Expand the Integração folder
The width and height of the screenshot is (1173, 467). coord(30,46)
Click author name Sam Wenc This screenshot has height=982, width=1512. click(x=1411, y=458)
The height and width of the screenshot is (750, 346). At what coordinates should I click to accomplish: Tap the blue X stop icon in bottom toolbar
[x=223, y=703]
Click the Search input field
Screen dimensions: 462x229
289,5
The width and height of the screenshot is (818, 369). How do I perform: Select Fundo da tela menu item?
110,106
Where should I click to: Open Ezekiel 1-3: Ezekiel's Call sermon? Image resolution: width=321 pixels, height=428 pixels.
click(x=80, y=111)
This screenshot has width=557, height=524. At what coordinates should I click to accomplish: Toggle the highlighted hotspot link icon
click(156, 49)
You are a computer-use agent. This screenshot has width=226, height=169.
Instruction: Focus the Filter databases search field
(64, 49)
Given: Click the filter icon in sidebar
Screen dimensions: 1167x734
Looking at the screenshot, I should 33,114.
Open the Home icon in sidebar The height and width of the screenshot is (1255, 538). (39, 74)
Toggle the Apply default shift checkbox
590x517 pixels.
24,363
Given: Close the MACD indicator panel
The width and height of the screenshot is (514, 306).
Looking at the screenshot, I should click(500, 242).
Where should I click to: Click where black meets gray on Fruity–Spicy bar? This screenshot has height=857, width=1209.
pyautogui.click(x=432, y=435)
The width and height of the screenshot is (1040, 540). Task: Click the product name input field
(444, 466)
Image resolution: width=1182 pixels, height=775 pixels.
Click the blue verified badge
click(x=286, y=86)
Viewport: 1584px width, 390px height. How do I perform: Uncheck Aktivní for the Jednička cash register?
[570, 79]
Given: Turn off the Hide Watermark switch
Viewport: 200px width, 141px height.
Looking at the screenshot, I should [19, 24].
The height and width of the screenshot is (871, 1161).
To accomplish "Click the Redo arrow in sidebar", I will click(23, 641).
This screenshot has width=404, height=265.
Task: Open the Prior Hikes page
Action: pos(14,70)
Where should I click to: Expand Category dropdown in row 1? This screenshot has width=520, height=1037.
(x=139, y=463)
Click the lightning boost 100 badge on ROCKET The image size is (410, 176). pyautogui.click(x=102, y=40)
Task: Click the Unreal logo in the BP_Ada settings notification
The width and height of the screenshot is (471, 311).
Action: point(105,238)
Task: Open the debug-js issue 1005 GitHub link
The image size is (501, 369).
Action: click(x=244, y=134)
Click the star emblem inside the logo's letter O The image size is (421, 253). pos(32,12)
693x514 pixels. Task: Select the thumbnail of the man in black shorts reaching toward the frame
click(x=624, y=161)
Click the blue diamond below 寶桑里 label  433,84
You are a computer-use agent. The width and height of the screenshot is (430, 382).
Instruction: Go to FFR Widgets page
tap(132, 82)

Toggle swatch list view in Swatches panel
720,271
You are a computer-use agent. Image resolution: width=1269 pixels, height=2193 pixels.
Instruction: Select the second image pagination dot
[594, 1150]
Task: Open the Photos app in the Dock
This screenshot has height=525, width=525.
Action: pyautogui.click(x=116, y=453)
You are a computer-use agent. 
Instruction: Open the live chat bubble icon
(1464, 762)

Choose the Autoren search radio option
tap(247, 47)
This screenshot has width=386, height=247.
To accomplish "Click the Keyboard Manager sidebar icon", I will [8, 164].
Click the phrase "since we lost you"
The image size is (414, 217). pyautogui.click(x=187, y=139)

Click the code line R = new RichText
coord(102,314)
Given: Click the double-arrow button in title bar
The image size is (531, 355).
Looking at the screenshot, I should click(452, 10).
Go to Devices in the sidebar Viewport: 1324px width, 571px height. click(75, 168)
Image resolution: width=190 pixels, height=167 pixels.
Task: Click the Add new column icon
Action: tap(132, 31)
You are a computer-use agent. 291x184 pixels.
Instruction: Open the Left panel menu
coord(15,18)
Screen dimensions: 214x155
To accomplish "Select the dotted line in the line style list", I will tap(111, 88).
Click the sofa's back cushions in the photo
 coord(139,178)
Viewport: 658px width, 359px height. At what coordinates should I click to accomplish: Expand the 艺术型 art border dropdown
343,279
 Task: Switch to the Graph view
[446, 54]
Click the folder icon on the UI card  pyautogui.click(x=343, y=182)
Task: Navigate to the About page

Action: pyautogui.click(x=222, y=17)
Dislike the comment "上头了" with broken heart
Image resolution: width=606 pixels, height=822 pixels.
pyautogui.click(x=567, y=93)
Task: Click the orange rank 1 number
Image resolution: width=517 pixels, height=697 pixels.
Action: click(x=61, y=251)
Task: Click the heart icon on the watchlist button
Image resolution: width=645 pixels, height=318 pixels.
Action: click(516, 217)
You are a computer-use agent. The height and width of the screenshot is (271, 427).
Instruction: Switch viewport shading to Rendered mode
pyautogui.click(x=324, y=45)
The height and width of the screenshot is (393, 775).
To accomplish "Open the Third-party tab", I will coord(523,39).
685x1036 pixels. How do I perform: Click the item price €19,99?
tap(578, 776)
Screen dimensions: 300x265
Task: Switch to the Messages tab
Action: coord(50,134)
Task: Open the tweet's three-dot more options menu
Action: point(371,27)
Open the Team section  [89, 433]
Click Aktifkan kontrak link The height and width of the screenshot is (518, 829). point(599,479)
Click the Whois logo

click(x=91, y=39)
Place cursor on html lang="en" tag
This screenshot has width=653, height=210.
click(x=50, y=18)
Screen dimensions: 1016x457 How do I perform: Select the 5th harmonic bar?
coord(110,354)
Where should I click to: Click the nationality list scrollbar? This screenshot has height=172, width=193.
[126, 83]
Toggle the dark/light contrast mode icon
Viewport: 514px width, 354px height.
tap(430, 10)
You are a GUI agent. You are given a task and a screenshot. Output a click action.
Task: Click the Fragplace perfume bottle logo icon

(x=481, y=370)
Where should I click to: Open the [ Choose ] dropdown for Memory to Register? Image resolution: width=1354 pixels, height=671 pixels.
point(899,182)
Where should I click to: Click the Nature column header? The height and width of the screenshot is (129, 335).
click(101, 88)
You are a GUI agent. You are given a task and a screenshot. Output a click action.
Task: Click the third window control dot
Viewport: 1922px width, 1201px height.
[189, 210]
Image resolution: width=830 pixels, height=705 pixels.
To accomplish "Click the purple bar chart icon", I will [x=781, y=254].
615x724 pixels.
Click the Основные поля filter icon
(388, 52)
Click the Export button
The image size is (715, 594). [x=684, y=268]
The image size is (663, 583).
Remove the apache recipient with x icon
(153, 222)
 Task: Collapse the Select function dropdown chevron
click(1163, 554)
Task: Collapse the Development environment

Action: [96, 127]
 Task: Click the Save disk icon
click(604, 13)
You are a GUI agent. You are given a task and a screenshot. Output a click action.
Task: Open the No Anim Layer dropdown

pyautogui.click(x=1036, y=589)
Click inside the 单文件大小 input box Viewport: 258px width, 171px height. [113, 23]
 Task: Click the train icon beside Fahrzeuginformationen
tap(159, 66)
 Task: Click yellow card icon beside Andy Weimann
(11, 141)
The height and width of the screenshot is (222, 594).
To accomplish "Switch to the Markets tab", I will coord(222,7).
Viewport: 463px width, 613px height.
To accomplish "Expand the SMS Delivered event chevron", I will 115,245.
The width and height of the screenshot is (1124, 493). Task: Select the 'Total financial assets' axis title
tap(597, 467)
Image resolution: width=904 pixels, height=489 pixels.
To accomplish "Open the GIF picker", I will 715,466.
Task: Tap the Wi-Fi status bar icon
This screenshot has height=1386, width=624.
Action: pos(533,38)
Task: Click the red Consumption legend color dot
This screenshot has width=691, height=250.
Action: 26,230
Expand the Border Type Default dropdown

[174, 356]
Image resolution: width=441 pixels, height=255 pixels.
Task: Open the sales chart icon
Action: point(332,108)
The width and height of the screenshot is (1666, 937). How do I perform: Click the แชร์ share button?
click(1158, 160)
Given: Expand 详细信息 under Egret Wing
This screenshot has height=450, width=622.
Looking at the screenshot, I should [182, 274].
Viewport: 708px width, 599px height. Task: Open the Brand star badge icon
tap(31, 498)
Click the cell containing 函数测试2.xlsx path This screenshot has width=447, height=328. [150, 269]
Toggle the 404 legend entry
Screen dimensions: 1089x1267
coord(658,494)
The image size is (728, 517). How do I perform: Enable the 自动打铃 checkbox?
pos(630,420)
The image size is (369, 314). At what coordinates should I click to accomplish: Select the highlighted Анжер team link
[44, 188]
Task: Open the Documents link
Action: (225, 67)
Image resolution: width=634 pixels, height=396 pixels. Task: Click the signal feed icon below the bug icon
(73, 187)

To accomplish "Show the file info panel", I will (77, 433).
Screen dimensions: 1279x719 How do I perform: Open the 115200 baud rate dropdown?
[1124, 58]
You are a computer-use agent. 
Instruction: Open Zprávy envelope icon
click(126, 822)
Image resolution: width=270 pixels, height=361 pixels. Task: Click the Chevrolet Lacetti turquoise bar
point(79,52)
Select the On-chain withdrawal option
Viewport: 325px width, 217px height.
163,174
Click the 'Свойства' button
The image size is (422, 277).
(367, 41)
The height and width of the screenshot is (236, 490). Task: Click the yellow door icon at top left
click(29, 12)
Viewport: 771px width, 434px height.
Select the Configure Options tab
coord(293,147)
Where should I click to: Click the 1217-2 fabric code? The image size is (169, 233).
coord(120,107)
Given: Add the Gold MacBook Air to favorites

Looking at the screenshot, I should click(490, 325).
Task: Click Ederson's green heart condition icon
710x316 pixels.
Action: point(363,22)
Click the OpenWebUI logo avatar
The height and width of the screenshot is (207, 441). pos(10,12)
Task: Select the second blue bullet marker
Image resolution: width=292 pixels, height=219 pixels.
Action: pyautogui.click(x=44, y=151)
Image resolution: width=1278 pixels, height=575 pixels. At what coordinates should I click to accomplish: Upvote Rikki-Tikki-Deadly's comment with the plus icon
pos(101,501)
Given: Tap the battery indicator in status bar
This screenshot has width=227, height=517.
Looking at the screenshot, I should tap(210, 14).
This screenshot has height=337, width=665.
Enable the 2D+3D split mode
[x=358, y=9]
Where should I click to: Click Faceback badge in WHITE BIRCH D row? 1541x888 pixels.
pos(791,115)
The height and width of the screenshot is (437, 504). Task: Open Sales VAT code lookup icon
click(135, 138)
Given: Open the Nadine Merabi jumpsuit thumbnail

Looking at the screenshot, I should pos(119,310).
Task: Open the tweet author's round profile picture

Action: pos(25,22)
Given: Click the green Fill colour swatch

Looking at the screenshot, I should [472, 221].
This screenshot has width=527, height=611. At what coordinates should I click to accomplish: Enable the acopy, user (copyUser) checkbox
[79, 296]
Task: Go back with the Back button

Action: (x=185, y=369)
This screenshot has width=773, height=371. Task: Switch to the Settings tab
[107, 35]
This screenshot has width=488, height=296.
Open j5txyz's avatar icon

**Try it:**
Reproduce the records above line by line, without any change, up to and including the line that holds "Click author name".

**Solution to the exercise:**
Expand the Integração folder
The width and height of the screenshot is (1173, 467). coord(30,46)
Click author name Sam Wenc This screenshot has height=982, width=1512. click(x=1411, y=458)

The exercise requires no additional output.